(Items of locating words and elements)
##########

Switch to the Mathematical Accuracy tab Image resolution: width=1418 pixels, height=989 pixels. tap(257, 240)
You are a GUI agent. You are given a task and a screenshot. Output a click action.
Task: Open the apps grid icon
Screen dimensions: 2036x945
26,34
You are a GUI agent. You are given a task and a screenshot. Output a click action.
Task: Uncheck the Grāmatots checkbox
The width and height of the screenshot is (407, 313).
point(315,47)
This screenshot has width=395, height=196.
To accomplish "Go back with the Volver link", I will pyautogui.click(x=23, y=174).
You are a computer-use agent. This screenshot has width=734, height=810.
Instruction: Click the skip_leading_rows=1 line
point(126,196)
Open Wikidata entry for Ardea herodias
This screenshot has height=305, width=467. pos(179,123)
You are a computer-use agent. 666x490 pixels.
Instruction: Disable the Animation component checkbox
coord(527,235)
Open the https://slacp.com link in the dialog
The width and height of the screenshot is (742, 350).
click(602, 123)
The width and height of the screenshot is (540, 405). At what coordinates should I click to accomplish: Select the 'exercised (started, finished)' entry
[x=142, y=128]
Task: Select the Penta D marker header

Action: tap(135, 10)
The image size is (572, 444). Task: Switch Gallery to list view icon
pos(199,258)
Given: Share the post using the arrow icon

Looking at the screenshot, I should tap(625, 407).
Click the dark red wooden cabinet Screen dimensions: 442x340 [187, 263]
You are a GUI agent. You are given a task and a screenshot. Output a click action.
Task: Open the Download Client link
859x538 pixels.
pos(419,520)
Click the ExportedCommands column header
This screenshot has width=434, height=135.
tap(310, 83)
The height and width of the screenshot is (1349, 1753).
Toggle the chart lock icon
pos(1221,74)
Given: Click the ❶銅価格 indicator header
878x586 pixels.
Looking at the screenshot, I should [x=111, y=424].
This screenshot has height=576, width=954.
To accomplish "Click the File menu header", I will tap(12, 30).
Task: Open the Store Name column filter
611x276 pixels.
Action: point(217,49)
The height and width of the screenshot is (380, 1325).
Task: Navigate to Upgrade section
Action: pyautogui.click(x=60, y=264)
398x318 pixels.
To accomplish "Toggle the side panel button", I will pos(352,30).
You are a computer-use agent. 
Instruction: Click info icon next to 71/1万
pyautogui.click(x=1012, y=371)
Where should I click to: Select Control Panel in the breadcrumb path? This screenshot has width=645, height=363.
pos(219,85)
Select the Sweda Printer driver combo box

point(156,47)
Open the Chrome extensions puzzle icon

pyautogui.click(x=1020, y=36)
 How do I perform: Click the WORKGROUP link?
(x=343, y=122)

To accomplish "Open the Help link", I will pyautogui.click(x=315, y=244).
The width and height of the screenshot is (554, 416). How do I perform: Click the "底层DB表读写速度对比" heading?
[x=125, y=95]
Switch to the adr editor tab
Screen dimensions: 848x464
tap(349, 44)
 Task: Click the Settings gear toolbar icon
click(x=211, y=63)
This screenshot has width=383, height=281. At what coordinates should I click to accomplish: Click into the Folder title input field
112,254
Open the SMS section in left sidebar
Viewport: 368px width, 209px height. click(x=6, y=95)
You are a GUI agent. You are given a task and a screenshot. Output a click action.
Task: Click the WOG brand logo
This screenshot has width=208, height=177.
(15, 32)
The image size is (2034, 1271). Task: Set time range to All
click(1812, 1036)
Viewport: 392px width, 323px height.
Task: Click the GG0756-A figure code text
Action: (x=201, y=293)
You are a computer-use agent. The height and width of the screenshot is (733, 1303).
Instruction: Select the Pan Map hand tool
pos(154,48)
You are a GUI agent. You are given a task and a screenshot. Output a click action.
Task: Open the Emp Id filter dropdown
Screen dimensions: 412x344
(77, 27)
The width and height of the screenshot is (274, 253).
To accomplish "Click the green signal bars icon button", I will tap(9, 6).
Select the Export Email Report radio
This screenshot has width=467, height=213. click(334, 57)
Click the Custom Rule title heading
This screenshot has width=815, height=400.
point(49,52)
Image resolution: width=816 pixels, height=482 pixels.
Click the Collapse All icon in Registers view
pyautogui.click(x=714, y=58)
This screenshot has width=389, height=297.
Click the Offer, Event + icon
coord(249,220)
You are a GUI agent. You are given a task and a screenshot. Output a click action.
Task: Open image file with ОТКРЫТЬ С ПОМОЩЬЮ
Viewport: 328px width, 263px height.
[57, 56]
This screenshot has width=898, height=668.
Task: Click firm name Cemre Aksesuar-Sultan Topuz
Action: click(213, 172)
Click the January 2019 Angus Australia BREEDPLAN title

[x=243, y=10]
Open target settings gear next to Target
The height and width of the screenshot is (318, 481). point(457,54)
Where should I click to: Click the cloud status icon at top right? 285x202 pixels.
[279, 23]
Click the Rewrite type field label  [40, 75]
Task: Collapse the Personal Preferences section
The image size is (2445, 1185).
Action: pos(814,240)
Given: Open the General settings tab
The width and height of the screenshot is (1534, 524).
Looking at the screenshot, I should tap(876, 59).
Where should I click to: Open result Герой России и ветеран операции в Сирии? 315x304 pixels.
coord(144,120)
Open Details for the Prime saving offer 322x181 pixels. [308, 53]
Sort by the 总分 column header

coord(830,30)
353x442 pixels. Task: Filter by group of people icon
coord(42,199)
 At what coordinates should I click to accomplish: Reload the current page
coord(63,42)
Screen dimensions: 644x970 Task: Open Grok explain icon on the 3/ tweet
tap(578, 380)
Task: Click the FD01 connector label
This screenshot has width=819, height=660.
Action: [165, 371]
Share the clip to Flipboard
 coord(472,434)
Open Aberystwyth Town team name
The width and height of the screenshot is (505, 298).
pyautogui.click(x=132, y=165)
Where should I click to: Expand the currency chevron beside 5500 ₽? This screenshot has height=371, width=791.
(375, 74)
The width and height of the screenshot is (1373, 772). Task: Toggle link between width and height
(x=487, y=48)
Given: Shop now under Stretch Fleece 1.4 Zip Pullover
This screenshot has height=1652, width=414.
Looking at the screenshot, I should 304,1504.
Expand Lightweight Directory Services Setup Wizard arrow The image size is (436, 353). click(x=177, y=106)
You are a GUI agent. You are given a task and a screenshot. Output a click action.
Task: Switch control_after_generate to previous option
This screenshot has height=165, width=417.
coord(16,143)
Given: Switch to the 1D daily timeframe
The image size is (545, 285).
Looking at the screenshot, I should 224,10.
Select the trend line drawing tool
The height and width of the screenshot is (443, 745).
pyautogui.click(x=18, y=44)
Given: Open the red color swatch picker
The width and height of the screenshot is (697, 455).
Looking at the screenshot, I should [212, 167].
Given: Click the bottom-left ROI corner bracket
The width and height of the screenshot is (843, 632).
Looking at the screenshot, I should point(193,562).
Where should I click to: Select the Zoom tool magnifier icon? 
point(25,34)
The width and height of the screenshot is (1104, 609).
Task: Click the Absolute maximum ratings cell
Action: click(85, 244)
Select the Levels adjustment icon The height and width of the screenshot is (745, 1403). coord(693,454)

##########

Instructions to follow: Rewrite all the items above as a numbered list with one line per entry, omitting any blank lines.

Expected answer:
1. Switch to the Mathematical Accuracy tab Image resolution: width=1418 pixels, height=989 pixels. tap(257, 240)
2. You are a GUI agent. You are given a task and a screenshot. Output a click action.
3. Task: Open the apps grid icon
4. Screen dimensions: 2036x945
5. 26,34
6. You are a GUI agent. You are given a task and a screenshot. Output a click action.
7. Task: Uncheck the Grāmatots checkbox
8. The width and height of the screenshot is (407, 313).
9. point(315,47)
10. This screenshot has width=395, height=196.
11. To accomplish "Go back with the Volver link", I will pyautogui.click(x=23, y=174).
12. You are a computer-use agent. This screenshot has width=734, height=810.
13. Instruction: Click the skip_leading_rows=1 line
14. point(126,196)
15. Open Wikidata entry for Ardea herodias
16. This screenshot has height=305, width=467. pos(179,123)
17. You are a computer-use agent. 666x490 pixels.
18. Instruction: Disable the Animation component checkbox
19. coord(527,235)
20. Open the https://slacp.com link in the dialog
21. The width and height of the screenshot is (742, 350).
22. click(602, 123)
23. The width and height of the screenshot is (540, 405). At what coordinates should I click to accomplish: Select the 'exercised (started, finished)' entry
24. [x=142, y=128]
25. Task: Select the Penta D marker header
26. Action: tap(135, 10)
27. The image size is (572, 444). Task: Switch Gallery to list view icon
28. pos(199,258)
29. Given: Share the post using the arrow icon
30. Looking at the screenshot, I should tap(625, 407).
31. Click the dark red wooden cabinet Screen dimensions: 442x340 [187, 263]
32. You are a GUI agent. You are given a task and a screenshot. Output a click action.
33. Task: Open the Download Client link
34. 859x538 pixels.
35. pos(419,520)
36. Click the ExportedCommands column header
37. This screenshot has width=434, height=135.
38. tap(310, 83)
39. The height and width of the screenshot is (1349, 1753).
40. Toggle the chart lock icon
41. pos(1221,74)
42. Given: Click the ❶銅価格 indicator header
43. 878x586 pixels.
44. Looking at the screenshot, I should [x=111, y=424].
45. This screenshot has height=576, width=954.
46. To accomplish "Click the File menu header", I will tap(12, 30).
47. Task: Open the Store Name column filter
48. 611x276 pixels.
49. Action: point(217,49)
50. The height and width of the screenshot is (380, 1325).
51. Task: Navigate to Upgrade section
52. Action: pyautogui.click(x=60, y=264)
53. 398x318 pixels.
54. To accomplish "Toggle the side panel button", I will pos(352,30).
55. You are a computer-use agent. 
56. Instruction: Click info icon next to 71/1万
57. pyautogui.click(x=1012, y=371)
58. Where should I click to: Select Control Panel in the breadcrumb path? This screenshot has width=645, height=363.
59. pos(219,85)
60. Select the Sweda Printer driver combo box
61. point(156,47)
62. Open the Chrome extensions puzzle icon
63. pyautogui.click(x=1020, y=36)
64.  How do I perform: Click the WORKGROUP link?
65. (x=343, y=122)
66. To accomplish "Open the Help link", I will pyautogui.click(x=315, y=244).
67. The width and height of the screenshot is (554, 416). How do I perform: Click the "底层DB表读写速度对比" heading?
68. [x=125, y=95]
69. Switch to the adr editor tab
70. Screen dimensions: 848x464
71. tap(349, 44)
72.  Task: Click the Settings gear toolbar icon
73. click(x=211, y=63)
74. This screenshot has width=383, height=281. At what coordinates should I click to accomplish: Click into the Folder title input field
75. 112,254
76. Open the SMS section in left sidebar
77. Viewport: 368px width, 209px height. click(x=6, y=95)
78. You are a GUI agent. You are given a task and a screenshot. Output a click action.
79. Task: Click the WOG brand logo
80. This screenshot has width=208, height=177.
81. (15, 32)
82. The image size is (2034, 1271). Task: Set time range to All
83. click(1812, 1036)
84. Viewport: 392px width, 323px height.
85. Task: Click the GG0756-A figure code text
86. Action: (x=201, y=293)
87. You are a computer-use agent. The height and width of the screenshot is (733, 1303).
88. Instruction: Select the Pan Map hand tool
89. pos(154,48)
90. You are a GUI agent. You are given a task and a screenshot. Output a click action.
91. Task: Open the Emp Id filter dropdown
92. Screen dimensions: 412x344
93. (77, 27)
94. The width and height of the screenshot is (274, 253).
95. To accomplish "Click the green signal bars icon button", I will tap(9, 6).
96. Select the Export Email Report radio
97. This screenshot has width=467, height=213. click(334, 57)
98. Click the Custom Rule title heading
99. This screenshot has width=815, height=400.
100. point(49,52)
101. Image resolution: width=816 pixels, height=482 pixels.
102. Click the Collapse All icon in Registers view
103. pyautogui.click(x=714, y=58)
104. This screenshot has width=389, height=297.
105. Click the Offer, Event + icon
106. coord(249,220)
107. You are a GUI agent. You are given a task and a screenshot. Output a click action.
108. Task: Open image file with ОТКРЫТЬ С ПОМОЩЬЮ
109. Viewport: 328px width, 263px height.
110. [57, 56]
111. This screenshot has width=898, height=668.
112. Task: Click firm name Cemre Aksesuar-Sultan Topuz
113. Action: click(213, 172)
114. Click the January 2019 Angus Australia BREEDPLAN title
115. [x=243, y=10]
116. Open target settings gear next to Target
117. The height and width of the screenshot is (318, 481). point(457,54)
118. Where should I click to: Click the cloud status icon at top right? 285x202 pixels.
119. [279, 23]
120. Click the Rewrite type field label  [40, 75]
121. Task: Collapse the Personal Preferences section
122. The image size is (2445, 1185).
123. Action: pos(814,240)
124. Given: Open the General settings tab
125. The width and height of the screenshot is (1534, 524).
126. Looking at the screenshot, I should tap(876, 59).
127. Where should I click to: Open result Герой России и ветеран операции в Сирии? 315x304 pixels.
128. coord(144,120)
129. Open Details for the Prime saving offer 322x181 pixels. [308, 53]
130. Sort by the 总分 column header
131. coord(830,30)
132. 353x442 pixels. Task: Filter by group of people icon
133. coord(42,199)
134.  At what coordinates should I click to accomplish: Reload the current page
135. coord(63,42)
136. Screen dimensions: 644x970 Task: Open Grok explain icon on the 3/ tweet
137. tap(578, 380)
138. Task: Click the FD01 connector label
139. This screenshot has width=819, height=660.
140. Action: [165, 371]
141. Share the clip to Flipboard
142.  coord(472,434)
143. Open Aberystwyth Town team name
144. The width and height of the screenshot is (505, 298).
145. pyautogui.click(x=132, y=165)
146. Where should I click to: Expand the currency chevron beside 5500 ₽? This screenshot has height=371, width=791.
147. (375, 74)
148. The width and height of the screenshot is (1373, 772). Task: Toggle link between width and height
149. (x=487, y=48)
150. Given: Shop now under Stretch Fleece 1.4 Zip Pullover
151. This screenshot has height=1652, width=414.
152. Looking at the screenshot, I should 304,1504.
153. Expand Lightweight Directory Services Setup Wizard arrow The image size is (436, 353). click(x=177, y=106)
154. You are a GUI agent. You are given a task and a screenshot. Output a click action.
155. Task: Switch control_after_generate to previous option
156. This screenshot has height=165, width=417.
157. coord(16,143)
158. Given: Switch to the 1D daily timeframe
159. The image size is (545, 285).
160. Looking at the screenshot, I should 224,10.
161. Select the trend line drawing tool
162. The height and width of the screenshot is (443, 745).
163. pyautogui.click(x=18, y=44)
164. Given: Open the red color swatch picker
165. The width and height of the screenshot is (697, 455).
166. Looking at the screenshot, I should [212, 167].
167. Given: Click the bottom-left ROI corner bracket
168. The width and height of the screenshot is (843, 632).
169. Looking at the screenshot, I should point(193,562).
170. Where should I click to: Select the Zoom tool magnifier icon? 
171. point(25,34)
172. The width and height of the screenshot is (1104, 609).
173. Task: Click the Absolute maximum ratings cell
174. Action: click(85, 244)
175. Select the Levels adjustment icon The height and width of the screenshot is (745, 1403). coord(693,454)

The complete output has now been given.